What you have to do:
Every line in the records below that holds the word "This" is to be copied.
** Dataset entries follows **
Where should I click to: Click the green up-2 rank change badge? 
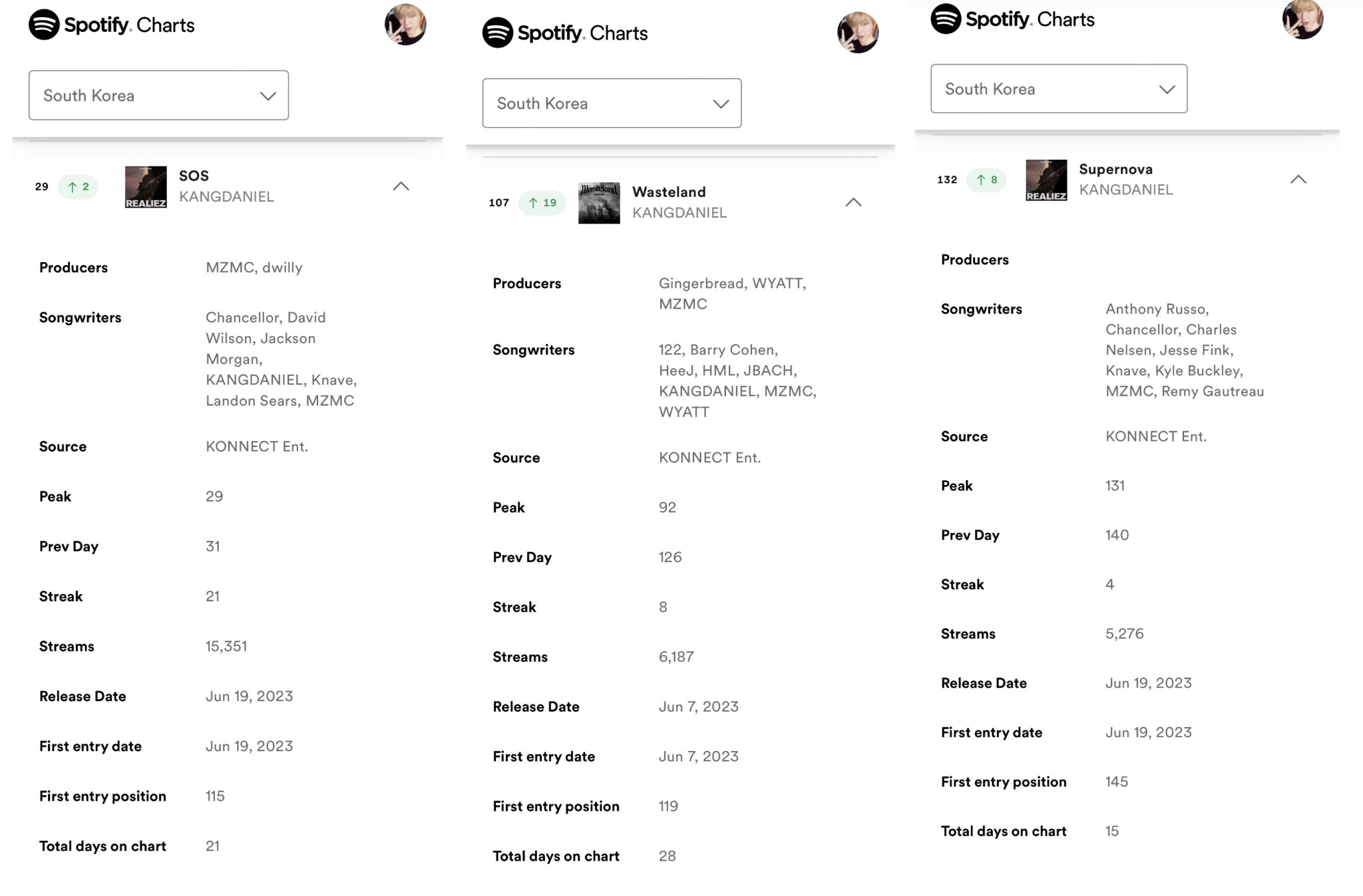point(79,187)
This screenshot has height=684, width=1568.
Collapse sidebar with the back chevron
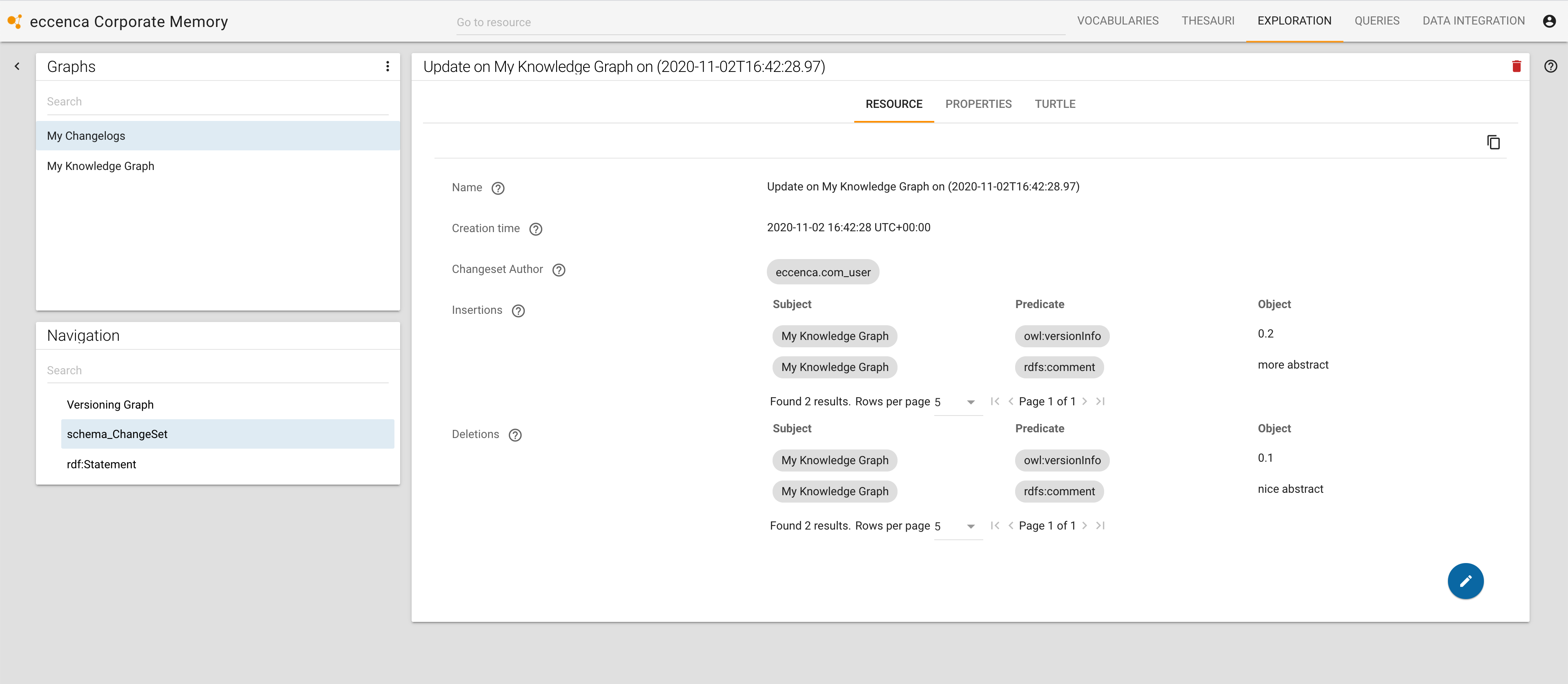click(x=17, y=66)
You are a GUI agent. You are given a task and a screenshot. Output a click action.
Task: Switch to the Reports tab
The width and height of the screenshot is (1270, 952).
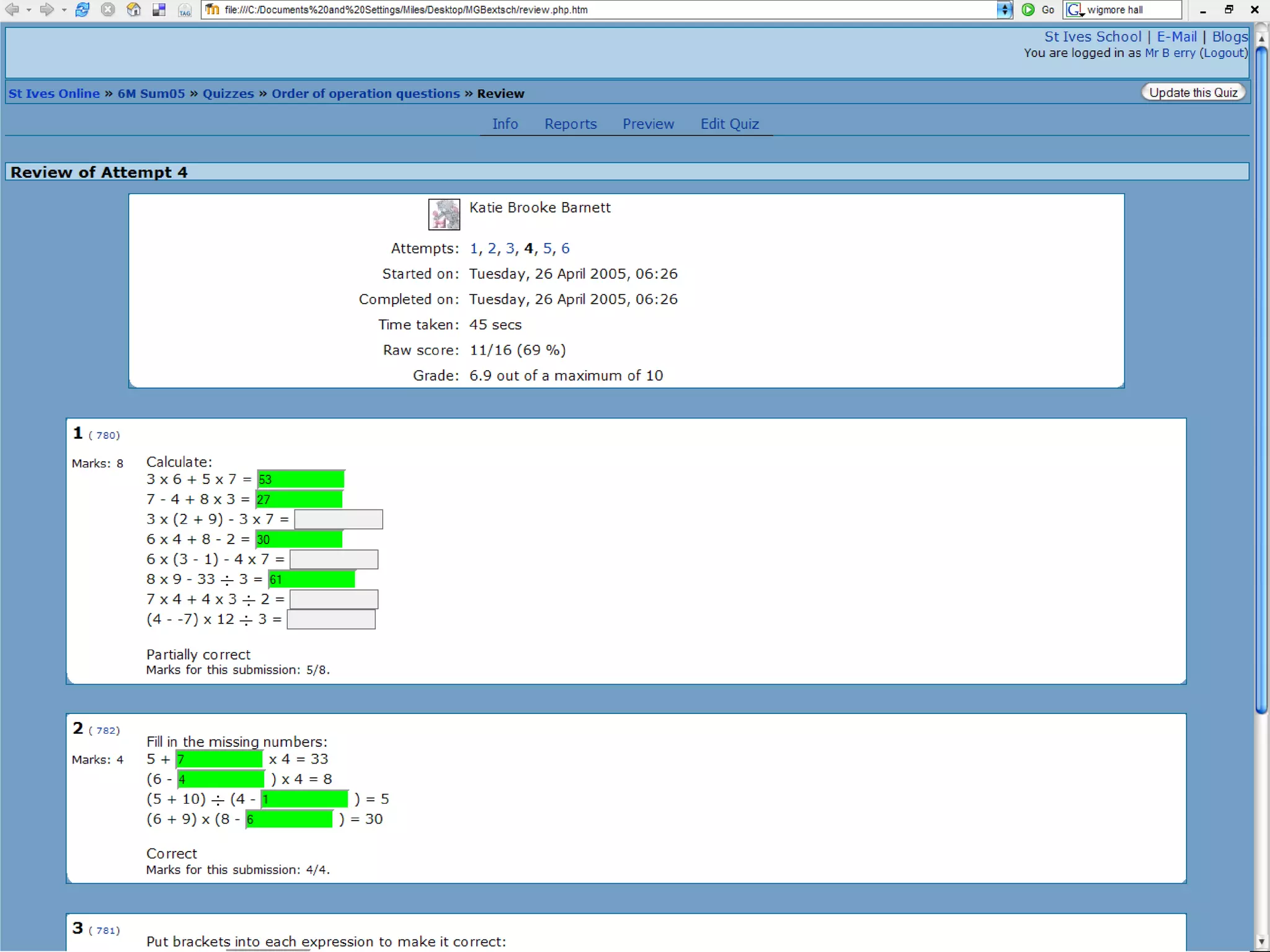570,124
** End of Dataset entries **
** Dataset entries follows **
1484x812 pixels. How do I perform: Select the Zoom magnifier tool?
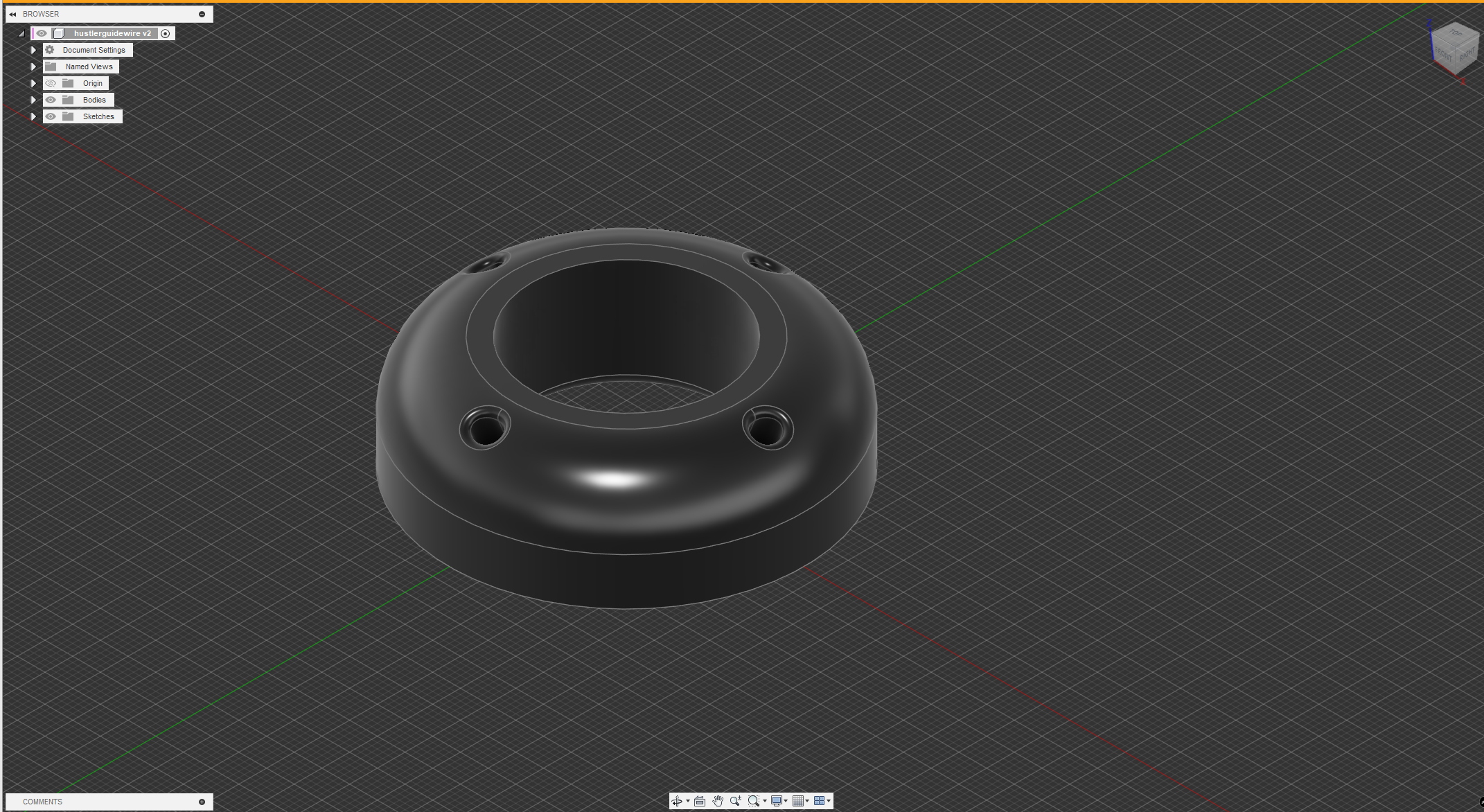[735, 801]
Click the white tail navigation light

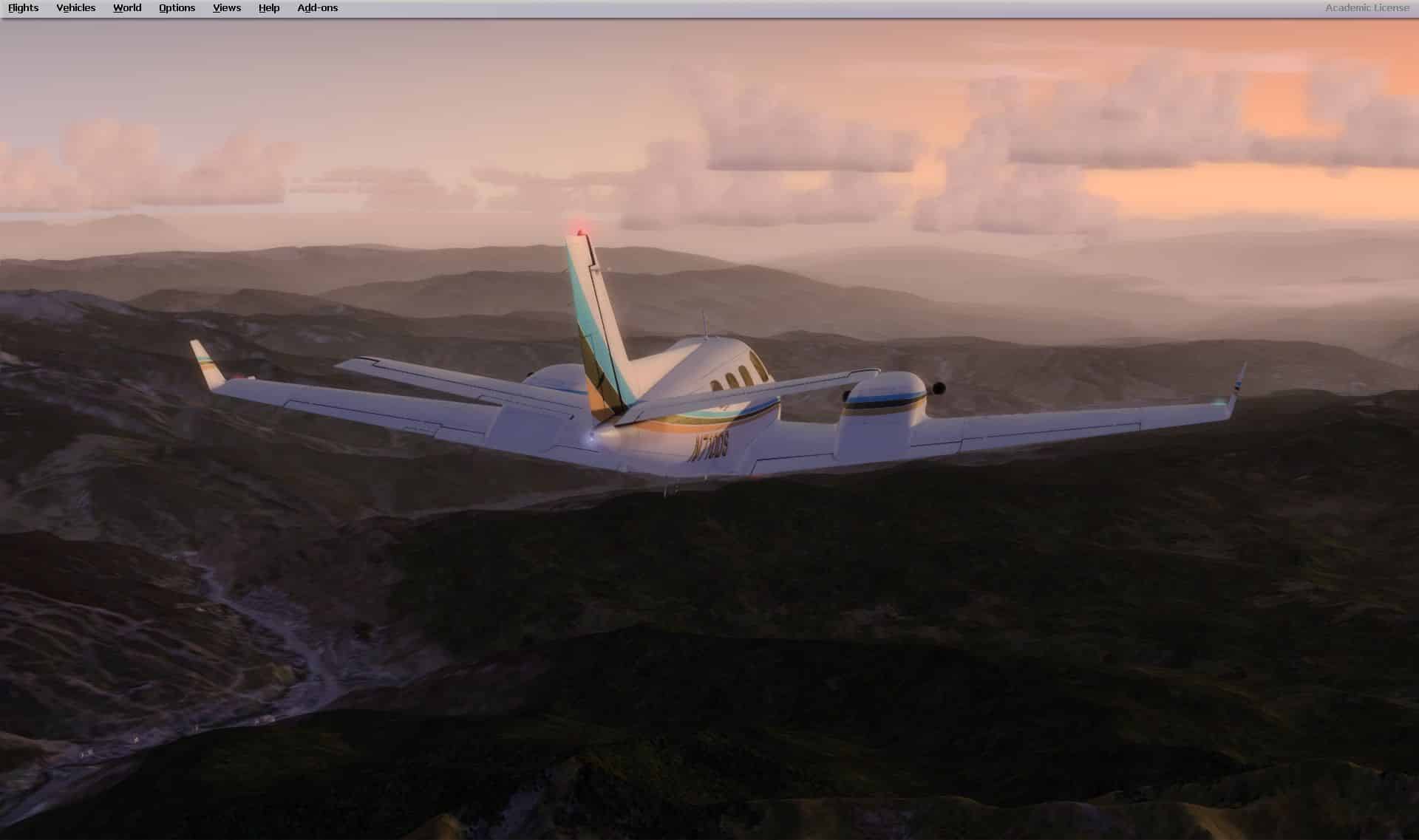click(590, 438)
** End of Dataset entries **
** Dataset entries follows **
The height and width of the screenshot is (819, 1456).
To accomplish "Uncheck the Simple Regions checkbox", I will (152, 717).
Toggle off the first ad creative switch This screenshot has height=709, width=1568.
** End of Dataset entries **
Output below:
This screenshot has height=684, width=1568.
Toggle off the first ad creative switch This screenshot has height=709, width=1568.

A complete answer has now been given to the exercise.